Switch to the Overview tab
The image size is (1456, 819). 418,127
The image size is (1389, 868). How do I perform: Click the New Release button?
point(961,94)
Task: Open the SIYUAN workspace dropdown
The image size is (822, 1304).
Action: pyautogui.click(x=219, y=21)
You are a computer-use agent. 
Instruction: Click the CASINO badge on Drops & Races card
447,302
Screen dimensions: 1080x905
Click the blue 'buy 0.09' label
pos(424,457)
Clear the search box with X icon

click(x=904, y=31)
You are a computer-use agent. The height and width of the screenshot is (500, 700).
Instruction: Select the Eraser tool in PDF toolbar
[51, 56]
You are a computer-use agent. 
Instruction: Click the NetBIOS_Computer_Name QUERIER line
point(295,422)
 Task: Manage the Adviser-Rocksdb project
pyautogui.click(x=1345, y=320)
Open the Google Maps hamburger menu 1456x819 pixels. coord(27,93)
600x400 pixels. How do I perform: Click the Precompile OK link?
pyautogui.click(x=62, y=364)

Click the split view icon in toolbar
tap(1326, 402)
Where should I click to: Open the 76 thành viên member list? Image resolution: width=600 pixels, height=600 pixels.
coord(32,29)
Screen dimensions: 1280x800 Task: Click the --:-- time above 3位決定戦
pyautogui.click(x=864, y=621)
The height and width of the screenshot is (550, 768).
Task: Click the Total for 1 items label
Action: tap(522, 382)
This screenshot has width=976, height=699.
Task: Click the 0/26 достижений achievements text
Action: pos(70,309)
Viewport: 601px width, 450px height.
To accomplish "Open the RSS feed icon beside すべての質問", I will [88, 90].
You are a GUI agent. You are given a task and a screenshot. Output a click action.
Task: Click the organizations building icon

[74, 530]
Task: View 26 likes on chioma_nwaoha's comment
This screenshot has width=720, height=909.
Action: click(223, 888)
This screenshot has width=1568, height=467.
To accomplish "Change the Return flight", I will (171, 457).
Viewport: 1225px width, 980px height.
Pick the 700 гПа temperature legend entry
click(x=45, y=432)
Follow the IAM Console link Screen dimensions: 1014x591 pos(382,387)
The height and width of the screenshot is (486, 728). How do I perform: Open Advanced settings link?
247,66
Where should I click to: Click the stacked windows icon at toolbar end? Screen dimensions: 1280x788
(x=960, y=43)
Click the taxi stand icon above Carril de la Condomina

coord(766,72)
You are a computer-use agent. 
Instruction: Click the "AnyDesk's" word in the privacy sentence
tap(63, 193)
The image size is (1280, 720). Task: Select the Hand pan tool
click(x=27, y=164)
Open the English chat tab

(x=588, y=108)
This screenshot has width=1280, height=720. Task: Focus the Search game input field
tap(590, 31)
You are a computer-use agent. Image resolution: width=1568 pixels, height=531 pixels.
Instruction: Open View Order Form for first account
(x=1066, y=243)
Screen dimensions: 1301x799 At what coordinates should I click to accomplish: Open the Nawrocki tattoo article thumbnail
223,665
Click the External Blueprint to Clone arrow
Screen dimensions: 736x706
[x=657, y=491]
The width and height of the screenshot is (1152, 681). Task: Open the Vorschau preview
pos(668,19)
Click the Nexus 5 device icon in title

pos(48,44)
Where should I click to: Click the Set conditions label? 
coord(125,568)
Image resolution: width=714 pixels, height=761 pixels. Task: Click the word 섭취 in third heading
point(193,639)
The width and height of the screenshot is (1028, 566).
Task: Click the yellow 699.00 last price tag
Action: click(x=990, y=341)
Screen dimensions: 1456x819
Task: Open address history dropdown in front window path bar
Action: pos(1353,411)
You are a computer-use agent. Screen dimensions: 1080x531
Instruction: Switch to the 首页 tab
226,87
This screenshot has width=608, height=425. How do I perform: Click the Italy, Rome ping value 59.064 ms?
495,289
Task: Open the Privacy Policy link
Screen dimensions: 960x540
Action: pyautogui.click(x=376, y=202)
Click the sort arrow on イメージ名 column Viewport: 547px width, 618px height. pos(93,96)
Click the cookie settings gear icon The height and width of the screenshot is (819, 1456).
********
§ **Your task**
Rewrite the items from the line with "Where should I click to: Click the Set" up to and including the line with "Click the sort", putting "Terms of Service" in place of "Privacy Policy" and leaving everything else unchanged.

§ **Written response**
Where should I click to: Click the Set conditions label? 
coord(125,568)
Image resolution: width=714 pixels, height=761 pixels. Task: Click the word 섭취 in third heading
point(193,639)
The width and height of the screenshot is (1028, 566).
Task: Click the yellow 699.00 last price tag
Action: click(x=990, y=341)
Screen dimensions: 1456x819
Task: Open address history dropdown in front window path bar
Action: pos(1353,411)
You are a computer-use agent. Screen dimensions: 1080x531
Instruction: Switch to the 首页 tab
226,87
This screenshot has width=608, height=425. How do I perform: Click the Italy, Rome ping value 59.064 ms?
495,289
Task: Open the Terms of Service link
Screen dimensions: 960x540
Action: pyautogui.click(x=376, y=202)
Click the sort arrow on イメージ名 column Viewport: 547px width, 618px height. pos(93,96)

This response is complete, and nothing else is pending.